と、そこで窓が閉まっていることに気付く。
確か昨日、この部屋に入ったときに窓を開けたはずだ。
そしてその後、窓を閉めた覚えはない。
とすると自分が気を失った後に男が閉めたのだろう。
逆に考えると、それまでは開いていたということで。
…昨夜、それなりに声を上げた気がするのは自分の思い違いだったということにしておこう。
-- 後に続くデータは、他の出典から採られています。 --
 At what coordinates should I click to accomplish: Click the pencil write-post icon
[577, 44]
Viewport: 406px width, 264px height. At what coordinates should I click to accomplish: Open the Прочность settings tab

立ち上がったシードは、椅子の背にかけてある己の服を手に取った。
確か昨日に脱がされ、床に放り捨てられたはずなのだが。
どうやら見た目どおりマメな男なのだろう。
そういえば体の痛み以外、昨夜の行為の名残は全くない。
体に昨夜の残滓が残ったままになっていれば、精神的なダメージは更に大きかったかもしれない。
「…ありがとうな」
「何がですか?」
「いや…」
男に背を向けたままぽつりと呟けば、不思議そうに男が問い返してきた。
それに何でもないと首を振ってから服を順に着て行く。
結局昨日に買ったワインのうち、半分はその日のうちに空けてしまったことになるのか。
帰る前にまた3本ほど買っていこうと考えながらコートを羽織り、ベルトを締める。

「…あんたは帰らないのか?」
素っ裸で寝ていた己と違い、ズボンだけはしっかりと身につけている男を振り返る。
「えぇ…一緒に出て行くのも気まずいでしょう?」
「…まぁ…」
気分の問題だけなのだが、確かに何となく気まずいものがある。
壁に立てかけてある懐剣を懐へ入れ、愛剣を腰に提げる。
「分かってるだろうが、昨日のことは…」
「私の方とて、このようなことは人に言えませんよ」
念押しするように振り返れば、ベッドの端に座ったまま男が苦々しく笑った。
考えてみれば、当然のことだ。
敵将と一晩共に過ごしたなど、自軍の者に言えるはずがない。
互いにそれなりの地位であれば、尚更のこと。
返された言葉に納得しながらきちんと服装を整え、振り返る。
「こちらにはよく来られるのですか?」
じゃあな、と。
言葉を発するより早く、真意の分からぬ問いかけが先になされた。
「あぁ、まぁ…たまに酒を買いに…」
この村はボージョレーヌーボーに限らず、ワイン全般の味がいい。
首を捻りながら曖昧に頷くと、男が微かに笑んだ。
「ではまた…来週、ここで待っております」
「………は?」
言っている意味が分からない。
それは一体どういう意図があってのものなのか。
全く理解は出来ないが…
「…何で来なきゃならねぇんだよ」
まして、この男に会うために。
訳が分からないとばかりにワイン箱を手に、部屋の扉を開けると背後から聞こえてくる忍び笑い。
「貴方の性格からして、きっと来てくれると思いますがね?」
何を根拠に言っているのか分からぬ言葉を背に、シードは部屋の扉を閉めた。